Once the line with "Task: Select sprocket callout 2 in diagram" is reached, output it and every line after it, exactly, through the end of the records below. Pictures are skipped.

┌─ Information supplied

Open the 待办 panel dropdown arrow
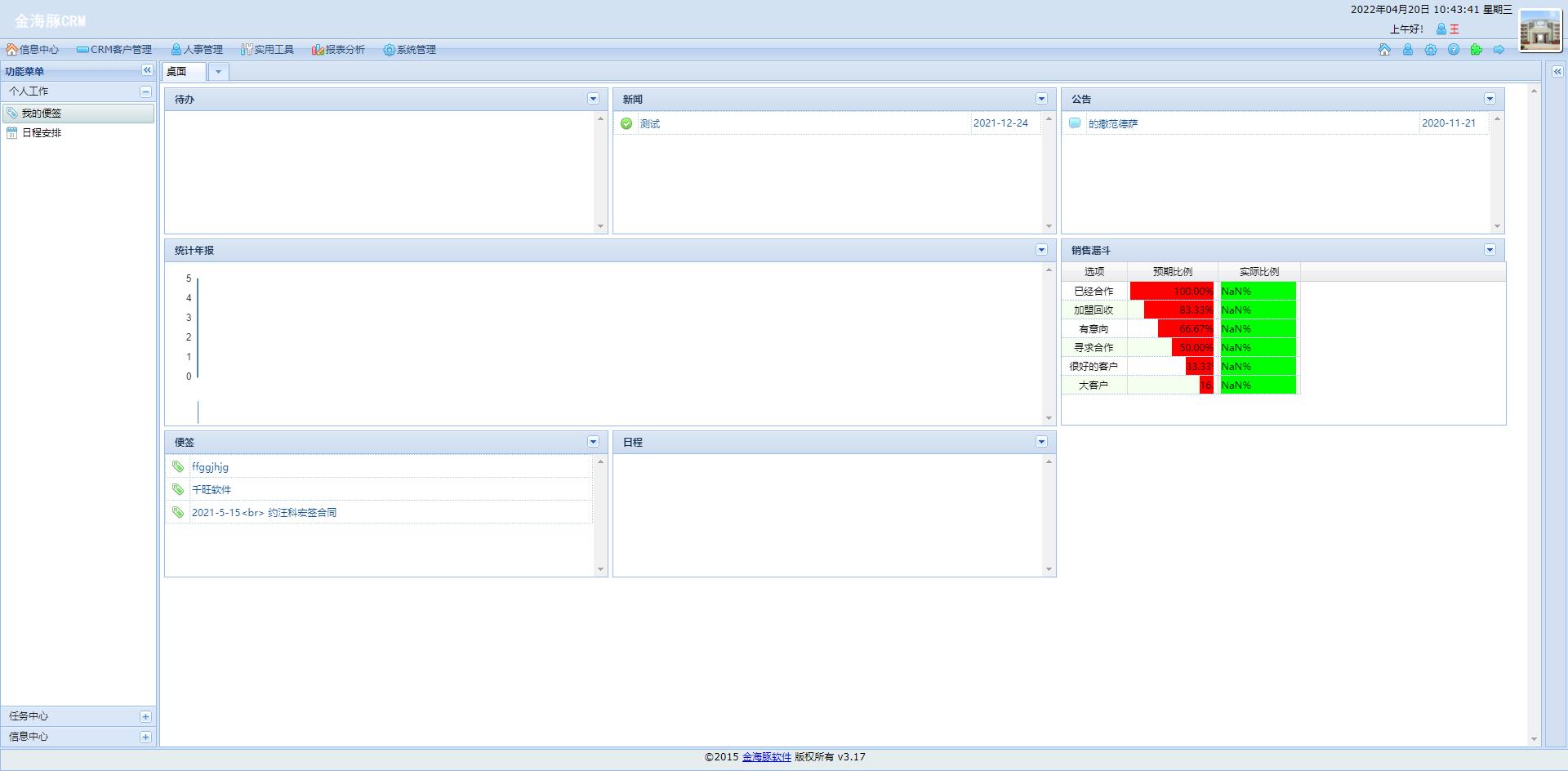This screenshot has height=771, width=1568. point(593,99)
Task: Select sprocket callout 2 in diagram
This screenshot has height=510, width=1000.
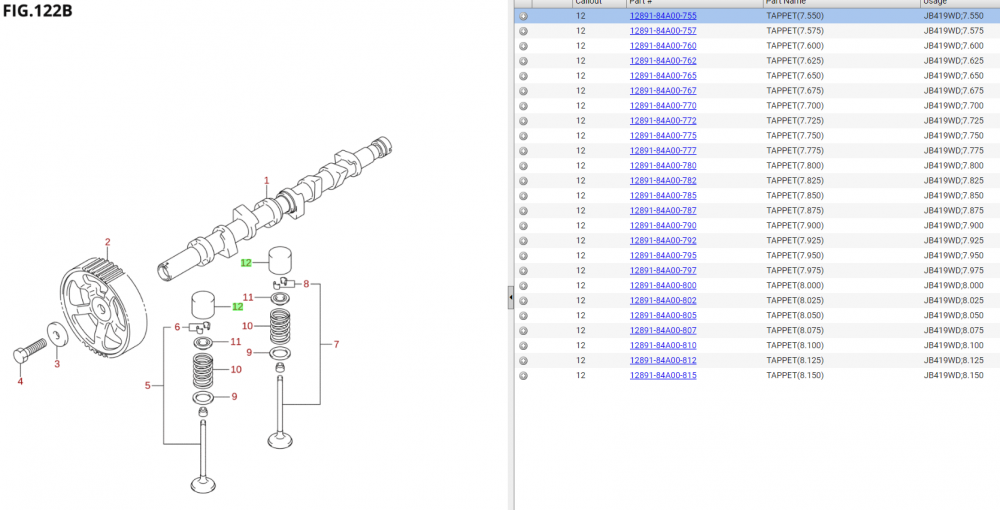Action: pos(108,242)
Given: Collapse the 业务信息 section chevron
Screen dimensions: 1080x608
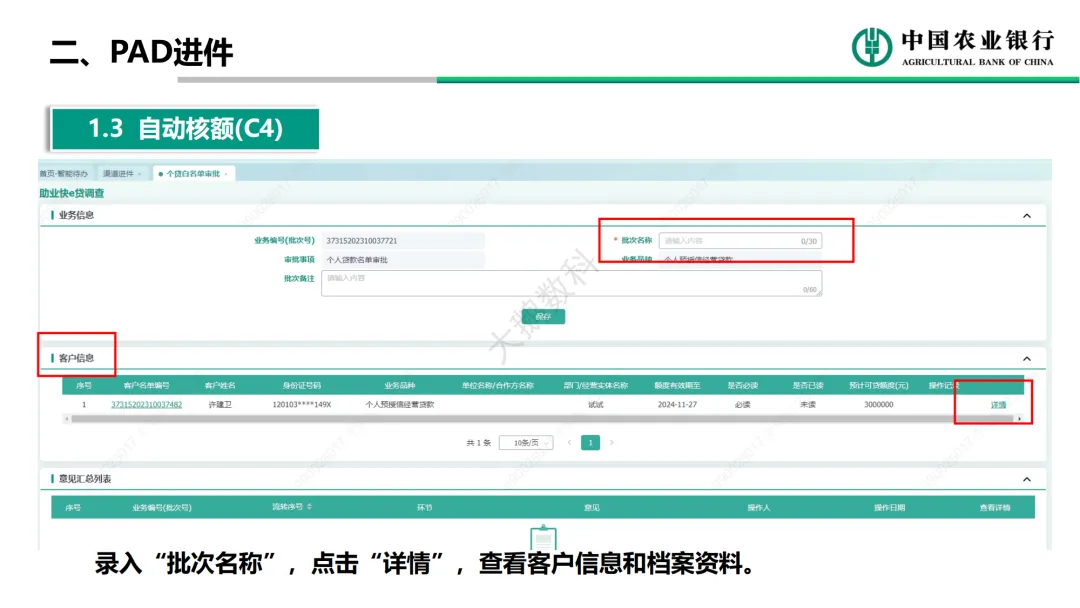Looking at the screenshot, I should [1026, 215].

└─

#### [Answer box]
Task: Select sprocket callout 2 in diagram
This screenshot has height=510, width=1000.
Action: pos(108,242)
Given: Collapse the 业务信息 section chevron
Screen dimensions: 1080x608
Looking at the screenshot, I should [1026, 215].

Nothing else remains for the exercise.